Si la pomme de terre a son héros national, Antoine-Augustin Parmentier, le topinambour, lui, traîne une réputation beaucoup moins glorieuse!
En effet… dans ma famille, ce tubercule n’est pas qu’un légume : c’est un souvenir de guerre, un marqueur de pénurie, des récits de ma grand-mère.
Pendant que Parmentier bataillait au XVIIIᵉ siècle pour faire accepter la pomme de terre aux Français (et qu’il y parvenait brillamment, il faut bien le reconnaître), le topinambour, Helianthus tuberosus de son petit nom botanique, prenait une tout autre trajectoire. Cousin du tournesol, grande plante robuste aux fleurs jaunes solaires, il produit sous terre des tubercules biscornus, peu glamour, mais increvables. Et ça, en temps de guerre, c’est une qualité majeure !
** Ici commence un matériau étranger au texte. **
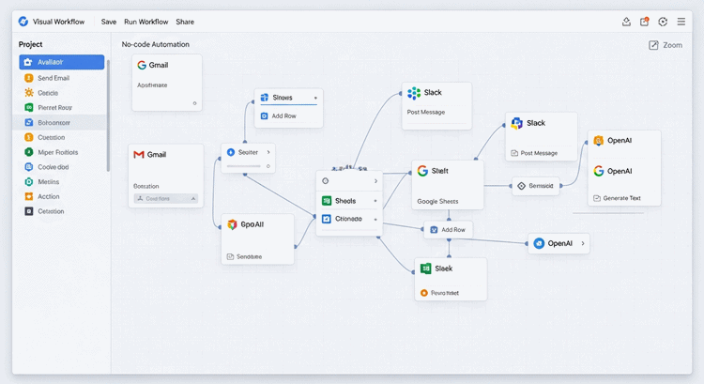Toggle the circle on the top Gmail node
The image size is (704, 384).
[x=194, y=103]
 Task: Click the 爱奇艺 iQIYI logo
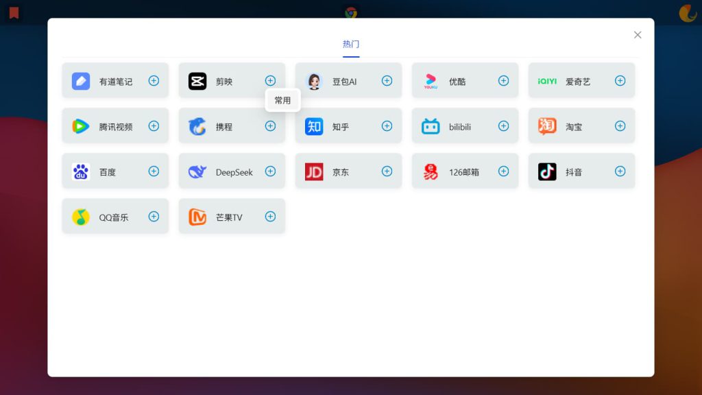[547, 80]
Quand la pomme de terre était réquisitionnée, quand les cultures étaient surveillées, le topinambour poussait. Discrètement. Abondamment. Trop, même. Résultat : il s’est retrouvé associé, malgré lui, aux années de disette, aux repas subis plutôt que choisis. Un légume de survie, pas de plaisir. Autant dire que son image en a pris un sérieux coup.
Chez moi, le topinambour n’était jamais évoqué avec nostalgie joyeuse. Plutôt avec un soupir. Celui des gens qui ont mangé le même légume midi et soir, parfois sans sel, parfois sans matière grasse, souvent sans choix. Et je crois que, sans m’en rendre compte, j’ai hérité de cette mémoire-là.
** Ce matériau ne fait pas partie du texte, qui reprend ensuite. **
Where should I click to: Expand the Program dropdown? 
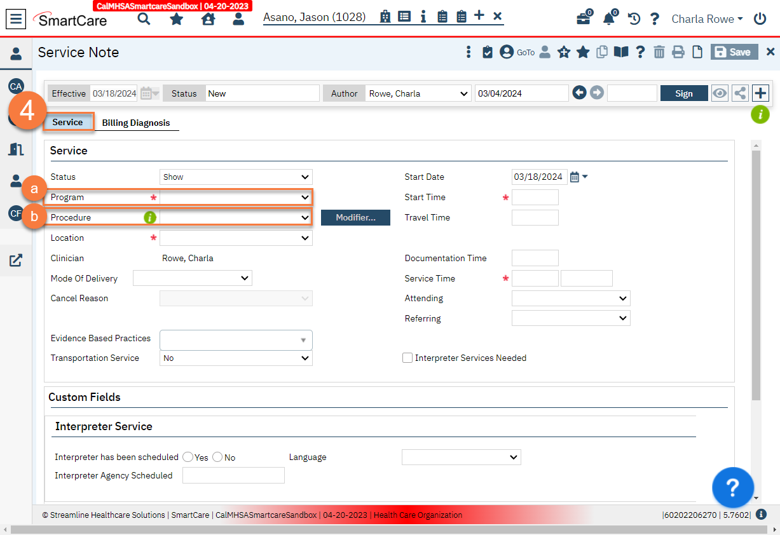[x=236, y=198]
À la maison, j’ai grandi bercée par les histoires de la Seconde Guerre mondiale. Montferrand, avant que le nom ne se fonde dans Clermont-Ferrand, l’Occupation allemande, les tickets de rationnement, les hivers longs et les assiettes maigres. Ma grand-mère racontait. Beaucoup. Mon grand-père, lui, parlait moins. Mais le topinambour revenait toujours, fidèle, comme une rengaine qu’on n’arrive pas à oublier.
Et pourtant… gustativement parlant, soyons honnêtes deux minutes. Le topinambour, quand il est bien préparé, a un goût délicat, entre l’artichaut et le céleri-rave. Deux légumes que j’adore. Deux légumes que mes enfants adorent aussi. Logiquement, me direz-vous, le combo gagnant.
Eh bien non.
Mystère absolu de la logique enfantine : pris séparément, l’artichaut est merveilleux, le céleri-rave est accepté (victoire). Mais réunis dans un seul et même légume ? Catastrophe gustative. Grimaces. Regards trahis. “Maman, c’est pas bon ton truc.” Comme quoi, l’alchimie des saveurs ne se résume pas à une addition mathématique.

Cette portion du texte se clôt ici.